Read the records and gather each line that includes "field".
***
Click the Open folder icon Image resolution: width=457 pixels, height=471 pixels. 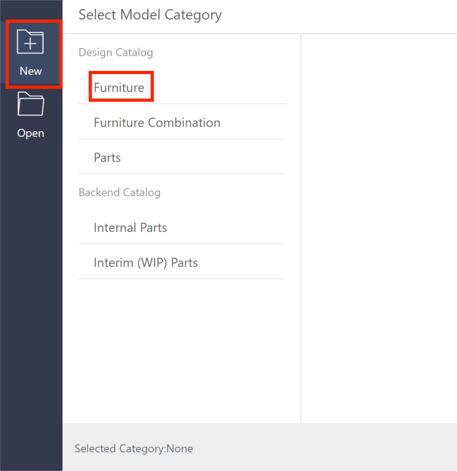pos(31,104)
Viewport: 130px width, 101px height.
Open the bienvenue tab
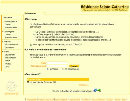pos(31,13)
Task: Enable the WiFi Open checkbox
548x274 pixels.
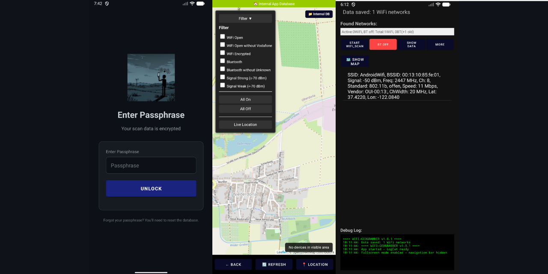Action: coord(223,37)
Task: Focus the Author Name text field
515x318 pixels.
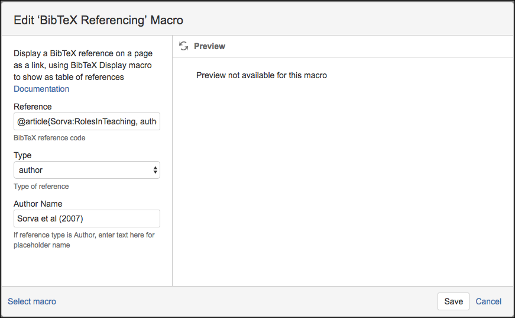Action: click(x=87, y=219)
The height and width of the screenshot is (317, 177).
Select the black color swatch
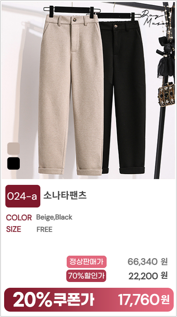click(14, 163)
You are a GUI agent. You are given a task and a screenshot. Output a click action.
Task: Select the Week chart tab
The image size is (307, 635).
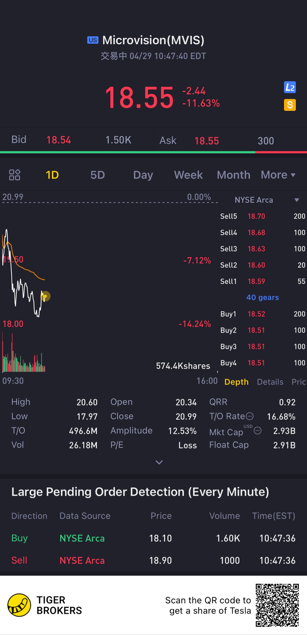(x=188, y=175)
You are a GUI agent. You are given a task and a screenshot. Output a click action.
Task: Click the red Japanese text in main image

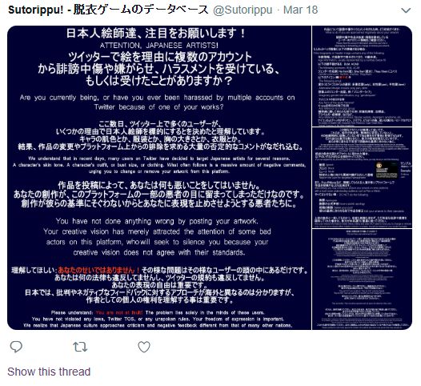tap(98, 270)
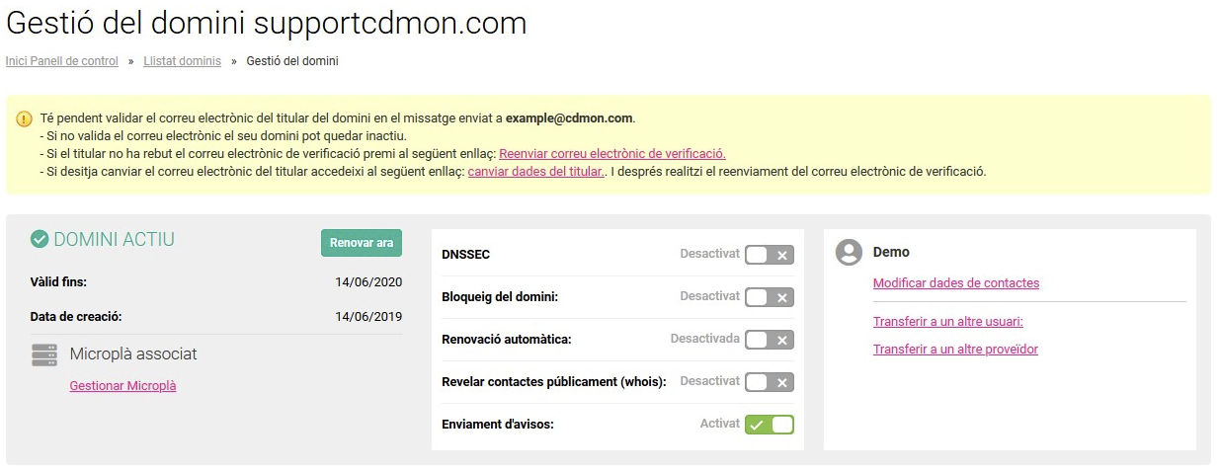
Task: Click the yellow warning exclamation icon
Action: (25, 118)
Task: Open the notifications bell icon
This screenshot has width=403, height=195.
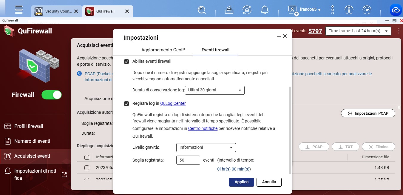Action: pyautogui.click(x=265, y=10)
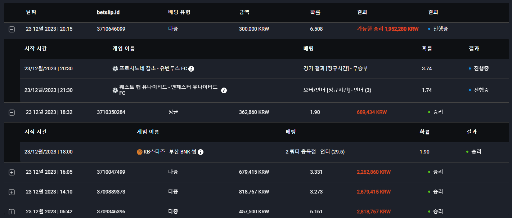Sort by betslip.id column header

(108, 12)
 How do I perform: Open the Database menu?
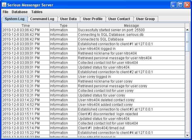20,12
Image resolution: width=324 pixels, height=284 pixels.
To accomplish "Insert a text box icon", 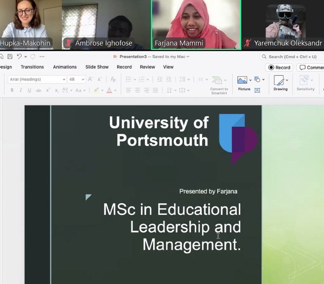I will (x=257, y=90).
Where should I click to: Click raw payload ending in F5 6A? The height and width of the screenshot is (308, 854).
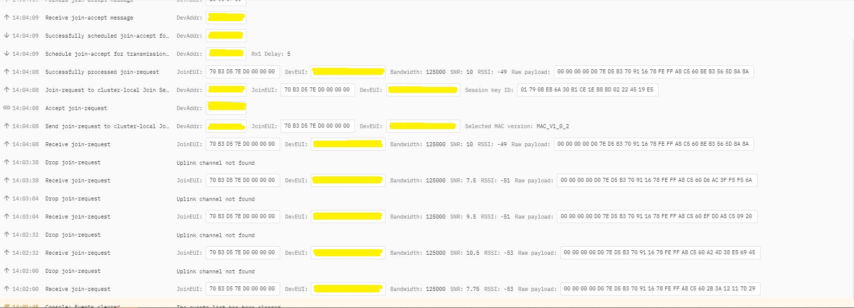pyautogui.click(x=656, y=180)
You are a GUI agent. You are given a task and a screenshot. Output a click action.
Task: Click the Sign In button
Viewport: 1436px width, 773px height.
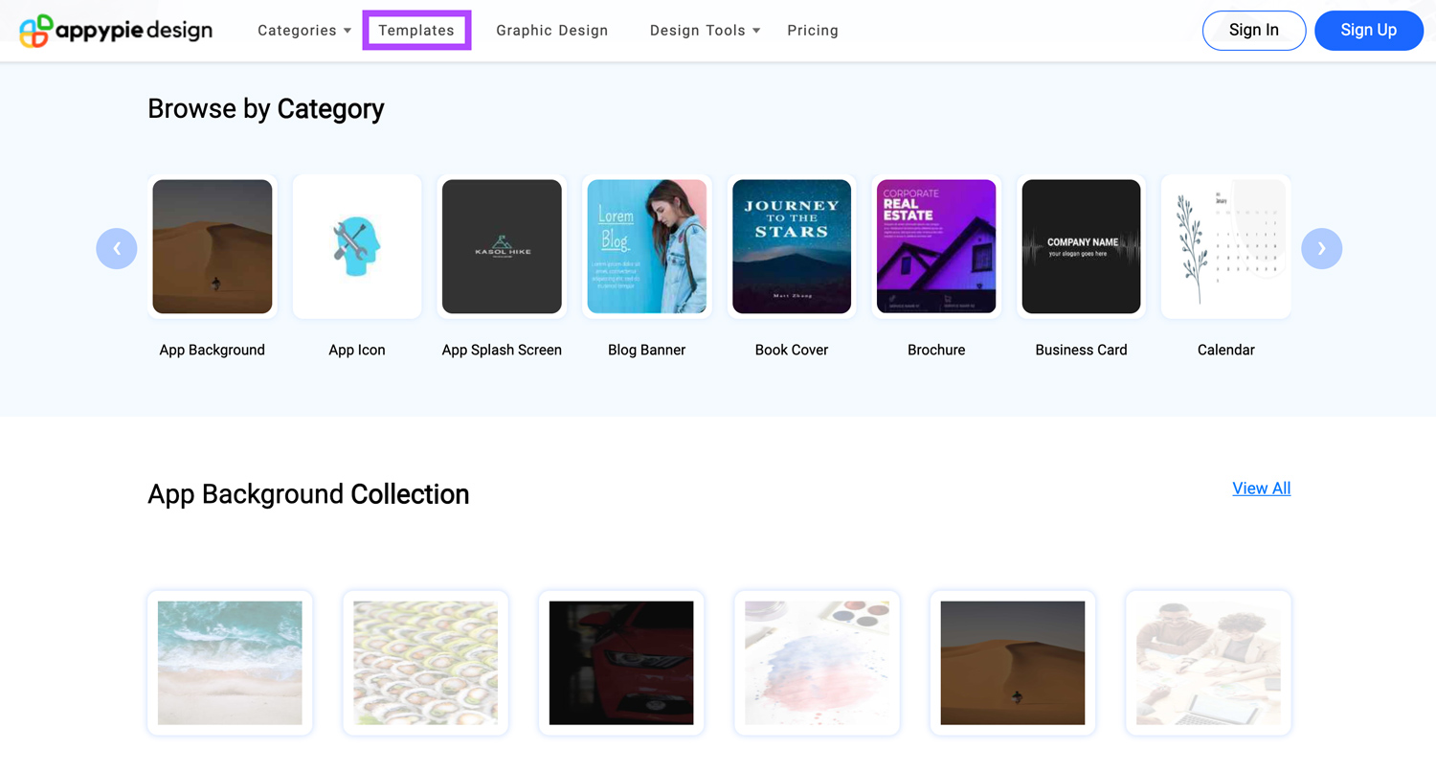point(1253,31)
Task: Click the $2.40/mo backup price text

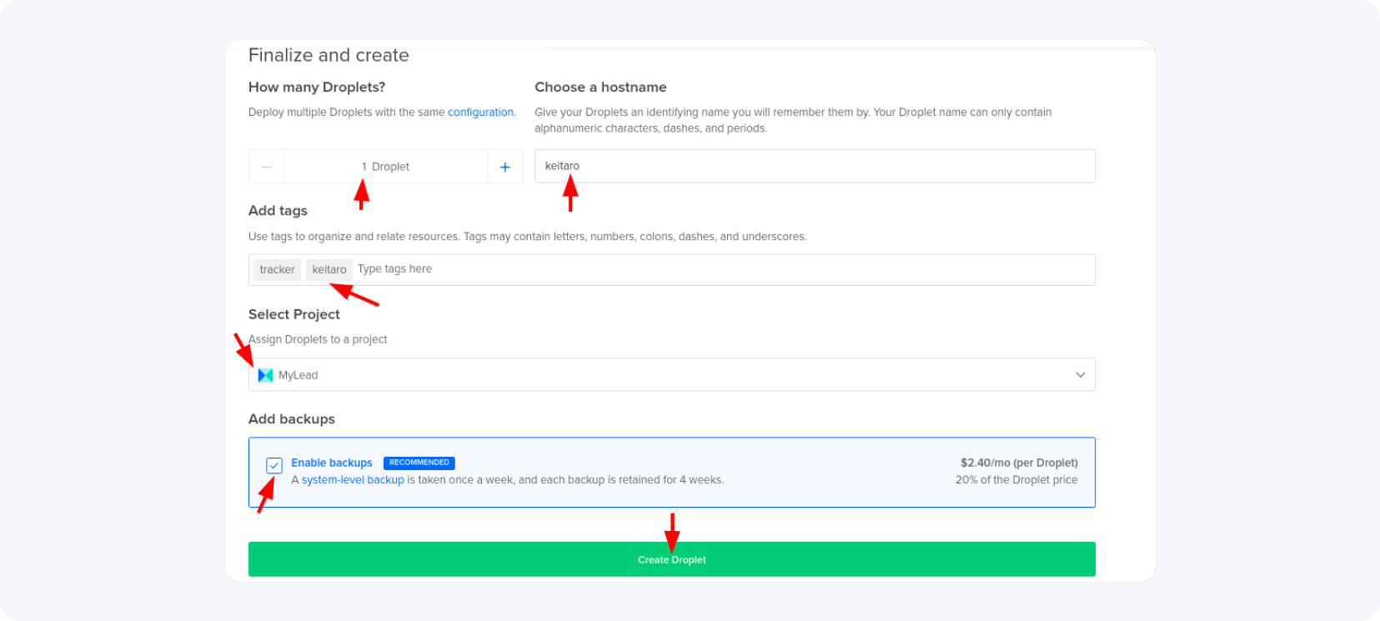Action: coord(1018,463)
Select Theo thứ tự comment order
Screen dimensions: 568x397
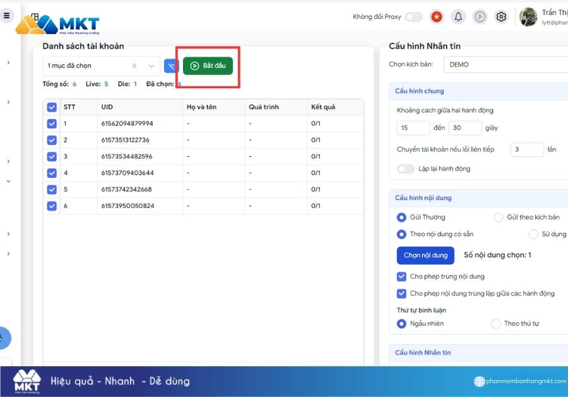[x=496, y=323]
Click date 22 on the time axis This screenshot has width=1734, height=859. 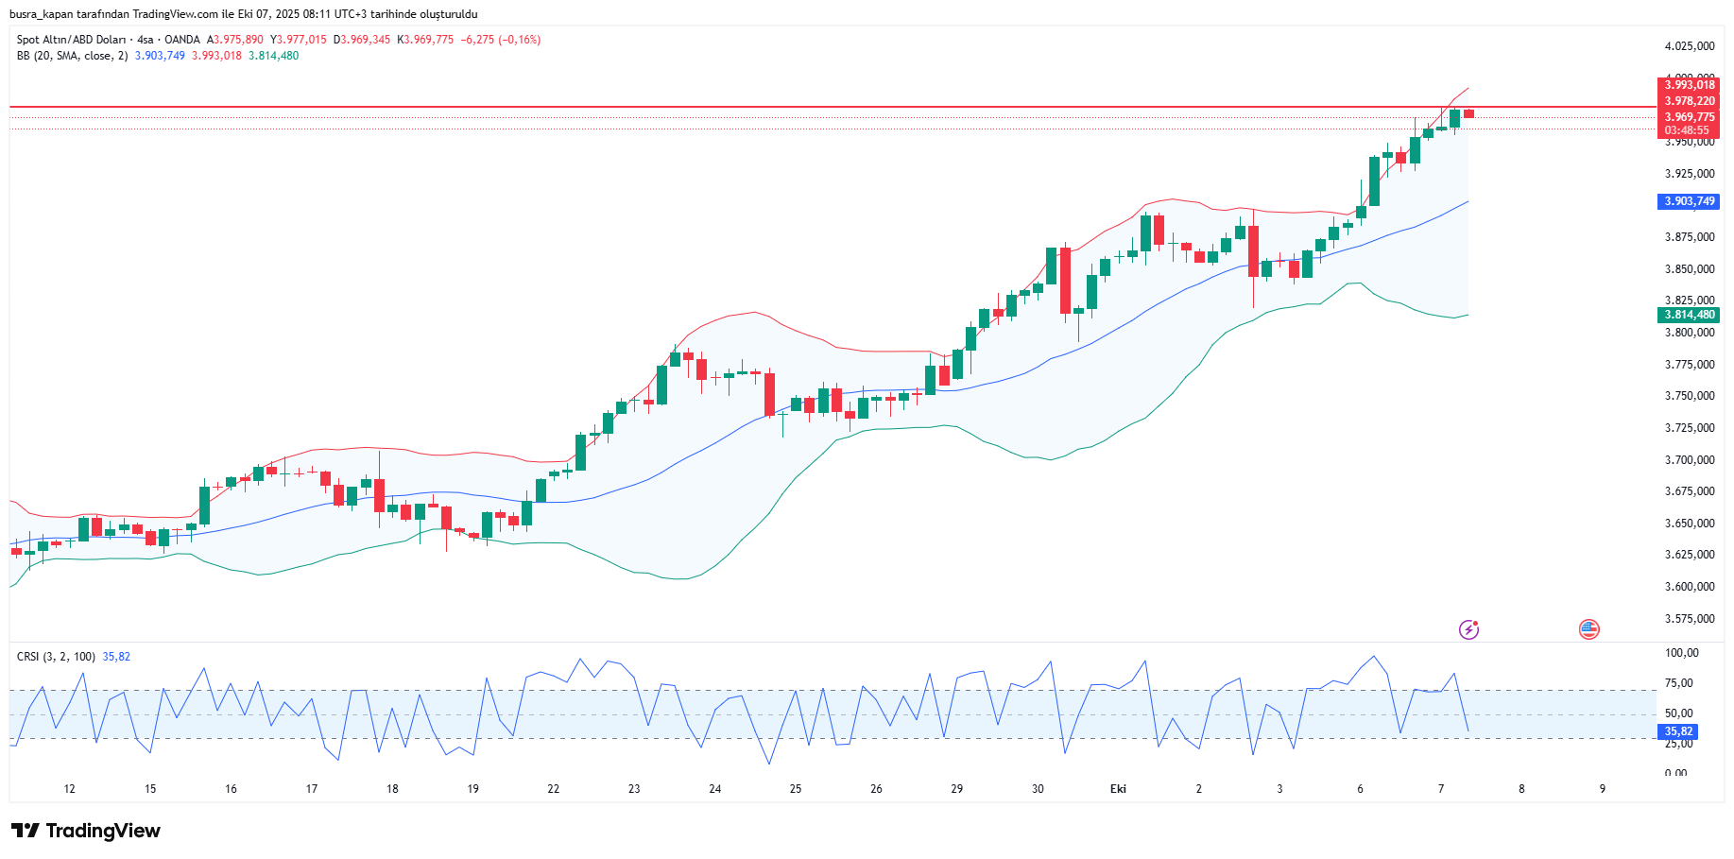pos(553,789)
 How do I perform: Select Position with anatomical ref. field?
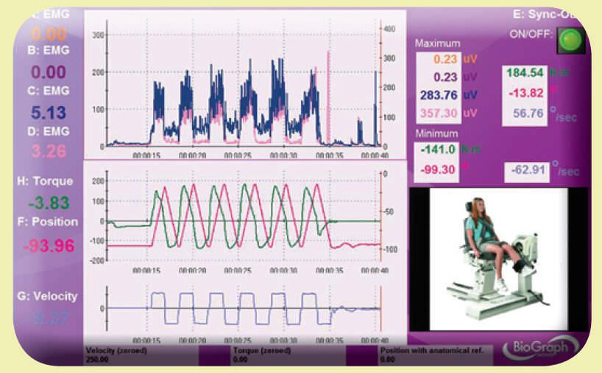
***
*Task output:*
Task: Focus the Author Name text field
 How do I perform: Select Position with anatomical ref. field?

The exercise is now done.